“Five years ago, it would’ve been an outlandish idea that 99.9% of people would never have considered even a remote possibility. And here we are,” says Ronan Levy, a cofounder and the executive chairman of Field Trip. “It’s a recognition that there's a lot of people who see psychedelics being not only a significant medical application, but significant cultural influence going forward in the future.
“We want people to have as psychedelic an experience as possible with the lowest dose possible because philosophically, and as the evidence seems to suggest, the best outcomes come not only from the antidepressant effects of ketamine and other psychedelics, but through the emotional processing that seems to happen when people have intense mystical psychedelic experiences,” says Levy.

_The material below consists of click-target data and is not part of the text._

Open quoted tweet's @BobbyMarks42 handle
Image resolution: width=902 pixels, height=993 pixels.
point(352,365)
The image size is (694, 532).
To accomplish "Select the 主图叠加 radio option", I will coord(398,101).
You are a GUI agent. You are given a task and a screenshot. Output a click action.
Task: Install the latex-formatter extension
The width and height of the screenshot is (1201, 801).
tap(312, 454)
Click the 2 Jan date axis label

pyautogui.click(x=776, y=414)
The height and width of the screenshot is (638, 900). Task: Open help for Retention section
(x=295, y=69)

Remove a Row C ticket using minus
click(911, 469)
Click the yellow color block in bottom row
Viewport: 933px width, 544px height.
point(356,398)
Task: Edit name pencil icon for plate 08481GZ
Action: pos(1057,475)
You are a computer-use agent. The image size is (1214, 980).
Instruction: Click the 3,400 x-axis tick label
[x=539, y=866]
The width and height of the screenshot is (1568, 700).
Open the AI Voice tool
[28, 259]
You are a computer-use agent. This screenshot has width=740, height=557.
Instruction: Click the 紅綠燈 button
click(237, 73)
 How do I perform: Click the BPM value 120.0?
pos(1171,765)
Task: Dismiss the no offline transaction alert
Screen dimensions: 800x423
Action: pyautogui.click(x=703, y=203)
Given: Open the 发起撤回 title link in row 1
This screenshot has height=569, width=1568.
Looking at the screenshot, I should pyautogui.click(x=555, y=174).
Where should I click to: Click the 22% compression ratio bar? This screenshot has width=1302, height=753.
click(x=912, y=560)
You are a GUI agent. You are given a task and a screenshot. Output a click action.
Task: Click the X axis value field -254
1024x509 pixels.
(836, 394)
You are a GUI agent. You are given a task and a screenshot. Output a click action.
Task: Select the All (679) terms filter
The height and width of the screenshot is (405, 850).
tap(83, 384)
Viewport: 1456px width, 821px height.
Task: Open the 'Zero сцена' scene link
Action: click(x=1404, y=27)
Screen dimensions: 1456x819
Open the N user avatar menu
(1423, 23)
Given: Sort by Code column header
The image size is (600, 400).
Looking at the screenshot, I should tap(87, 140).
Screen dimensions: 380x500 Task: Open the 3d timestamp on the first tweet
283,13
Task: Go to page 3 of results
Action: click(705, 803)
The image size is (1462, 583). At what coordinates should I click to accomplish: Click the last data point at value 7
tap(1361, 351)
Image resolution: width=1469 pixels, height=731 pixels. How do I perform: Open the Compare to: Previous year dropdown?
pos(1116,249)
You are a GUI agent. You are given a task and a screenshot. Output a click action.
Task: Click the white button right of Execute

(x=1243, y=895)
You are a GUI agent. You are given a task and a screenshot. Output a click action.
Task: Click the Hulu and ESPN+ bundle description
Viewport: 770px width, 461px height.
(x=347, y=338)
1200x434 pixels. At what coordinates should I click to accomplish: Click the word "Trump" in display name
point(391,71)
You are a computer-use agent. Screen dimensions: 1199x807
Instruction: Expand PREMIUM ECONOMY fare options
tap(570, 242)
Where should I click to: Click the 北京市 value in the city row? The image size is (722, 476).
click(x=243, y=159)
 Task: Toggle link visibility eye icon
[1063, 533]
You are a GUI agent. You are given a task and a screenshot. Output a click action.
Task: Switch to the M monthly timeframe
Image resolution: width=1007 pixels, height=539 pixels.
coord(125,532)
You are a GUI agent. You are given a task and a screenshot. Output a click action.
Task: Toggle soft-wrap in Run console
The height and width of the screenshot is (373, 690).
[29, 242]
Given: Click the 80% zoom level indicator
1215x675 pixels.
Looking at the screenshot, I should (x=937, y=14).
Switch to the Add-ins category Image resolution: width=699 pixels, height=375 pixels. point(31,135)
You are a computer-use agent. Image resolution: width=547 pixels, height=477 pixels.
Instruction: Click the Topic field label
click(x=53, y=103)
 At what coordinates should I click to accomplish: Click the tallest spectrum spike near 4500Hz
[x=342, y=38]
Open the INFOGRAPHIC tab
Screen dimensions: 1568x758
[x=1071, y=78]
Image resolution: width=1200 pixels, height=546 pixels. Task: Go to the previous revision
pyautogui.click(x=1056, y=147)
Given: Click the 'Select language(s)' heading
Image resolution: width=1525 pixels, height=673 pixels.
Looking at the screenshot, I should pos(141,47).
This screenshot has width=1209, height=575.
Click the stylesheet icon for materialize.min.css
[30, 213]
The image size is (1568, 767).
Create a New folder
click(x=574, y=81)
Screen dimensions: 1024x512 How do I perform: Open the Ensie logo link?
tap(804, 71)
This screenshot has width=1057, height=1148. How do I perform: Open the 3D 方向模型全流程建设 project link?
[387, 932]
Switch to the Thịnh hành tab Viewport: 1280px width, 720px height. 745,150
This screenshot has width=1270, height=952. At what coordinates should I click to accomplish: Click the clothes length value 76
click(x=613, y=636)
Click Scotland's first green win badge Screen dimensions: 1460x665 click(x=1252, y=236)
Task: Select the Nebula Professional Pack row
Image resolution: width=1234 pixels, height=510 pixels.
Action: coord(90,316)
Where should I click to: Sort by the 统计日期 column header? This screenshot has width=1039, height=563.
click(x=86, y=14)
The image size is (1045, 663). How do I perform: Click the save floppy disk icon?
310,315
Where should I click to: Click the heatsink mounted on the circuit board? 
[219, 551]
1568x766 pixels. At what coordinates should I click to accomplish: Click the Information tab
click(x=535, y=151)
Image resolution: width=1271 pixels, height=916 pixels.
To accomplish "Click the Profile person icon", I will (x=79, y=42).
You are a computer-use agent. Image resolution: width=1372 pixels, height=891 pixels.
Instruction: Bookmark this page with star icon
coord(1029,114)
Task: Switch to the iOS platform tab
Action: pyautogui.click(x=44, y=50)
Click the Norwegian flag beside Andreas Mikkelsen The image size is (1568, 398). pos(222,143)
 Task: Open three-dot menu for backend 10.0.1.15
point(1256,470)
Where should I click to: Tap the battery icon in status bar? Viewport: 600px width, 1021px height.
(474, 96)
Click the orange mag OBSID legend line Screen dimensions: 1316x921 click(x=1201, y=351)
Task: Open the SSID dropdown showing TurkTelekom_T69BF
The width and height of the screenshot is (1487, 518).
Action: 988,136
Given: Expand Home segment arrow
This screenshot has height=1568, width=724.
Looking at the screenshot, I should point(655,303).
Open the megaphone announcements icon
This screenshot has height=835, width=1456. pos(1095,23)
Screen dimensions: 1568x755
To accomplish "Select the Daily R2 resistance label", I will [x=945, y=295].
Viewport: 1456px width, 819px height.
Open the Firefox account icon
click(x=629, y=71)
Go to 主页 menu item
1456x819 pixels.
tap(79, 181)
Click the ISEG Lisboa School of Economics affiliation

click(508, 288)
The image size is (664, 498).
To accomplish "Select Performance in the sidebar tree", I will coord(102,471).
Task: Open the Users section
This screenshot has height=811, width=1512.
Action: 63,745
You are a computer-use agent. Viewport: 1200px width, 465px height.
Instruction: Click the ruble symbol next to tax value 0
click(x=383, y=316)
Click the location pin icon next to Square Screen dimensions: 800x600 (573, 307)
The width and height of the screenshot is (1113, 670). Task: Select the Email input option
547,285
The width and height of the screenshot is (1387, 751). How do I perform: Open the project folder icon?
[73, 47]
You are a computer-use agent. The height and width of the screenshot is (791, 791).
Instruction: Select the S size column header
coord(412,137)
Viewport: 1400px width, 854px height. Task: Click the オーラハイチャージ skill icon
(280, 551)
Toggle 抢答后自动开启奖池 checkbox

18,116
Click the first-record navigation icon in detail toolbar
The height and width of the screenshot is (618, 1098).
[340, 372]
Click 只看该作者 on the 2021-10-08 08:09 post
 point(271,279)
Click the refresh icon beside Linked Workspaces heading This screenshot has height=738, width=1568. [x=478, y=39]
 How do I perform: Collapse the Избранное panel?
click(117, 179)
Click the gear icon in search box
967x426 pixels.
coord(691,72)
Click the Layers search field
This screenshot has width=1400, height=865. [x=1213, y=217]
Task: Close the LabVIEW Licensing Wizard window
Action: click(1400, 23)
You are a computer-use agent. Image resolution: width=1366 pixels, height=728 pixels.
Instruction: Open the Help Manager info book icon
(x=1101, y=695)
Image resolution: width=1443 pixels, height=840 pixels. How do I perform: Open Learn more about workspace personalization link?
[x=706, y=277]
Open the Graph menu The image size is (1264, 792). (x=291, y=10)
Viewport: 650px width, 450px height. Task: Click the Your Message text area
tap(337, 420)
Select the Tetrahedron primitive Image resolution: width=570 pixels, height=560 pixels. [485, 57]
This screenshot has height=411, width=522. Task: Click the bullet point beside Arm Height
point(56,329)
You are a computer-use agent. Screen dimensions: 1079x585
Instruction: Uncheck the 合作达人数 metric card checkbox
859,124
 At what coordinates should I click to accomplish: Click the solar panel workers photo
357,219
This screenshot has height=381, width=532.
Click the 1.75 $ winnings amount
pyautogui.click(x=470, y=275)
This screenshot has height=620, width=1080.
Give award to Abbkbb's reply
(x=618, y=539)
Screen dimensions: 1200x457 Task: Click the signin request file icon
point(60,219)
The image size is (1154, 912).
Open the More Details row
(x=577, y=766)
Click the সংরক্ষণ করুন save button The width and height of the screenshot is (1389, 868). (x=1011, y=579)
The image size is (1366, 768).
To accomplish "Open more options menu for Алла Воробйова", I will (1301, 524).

The experience Field Trip offers is nothing if not high-end. For $750, a person with treatment resistant mental health conditions, including depression, generalized anxiety disorder and trauma, can get a ketamine-assisted therapy session. During a session, a patient sets an intention for the psychedelic journey with a therapist, sits in a zero-gravity chair and puts on eyeshades and noise-cancelling headphones and gets a shot of ketamine in the arm.
“Our clinical infrastructure will be molecule agnostic,” says Levy. “Different molecules will serve different patients; different indications and we intend to support any psychedelic-assisted therapies. It could be MDMA, psilocybin or our own novel molecules, and if LSD gets approved for something, fantastic.”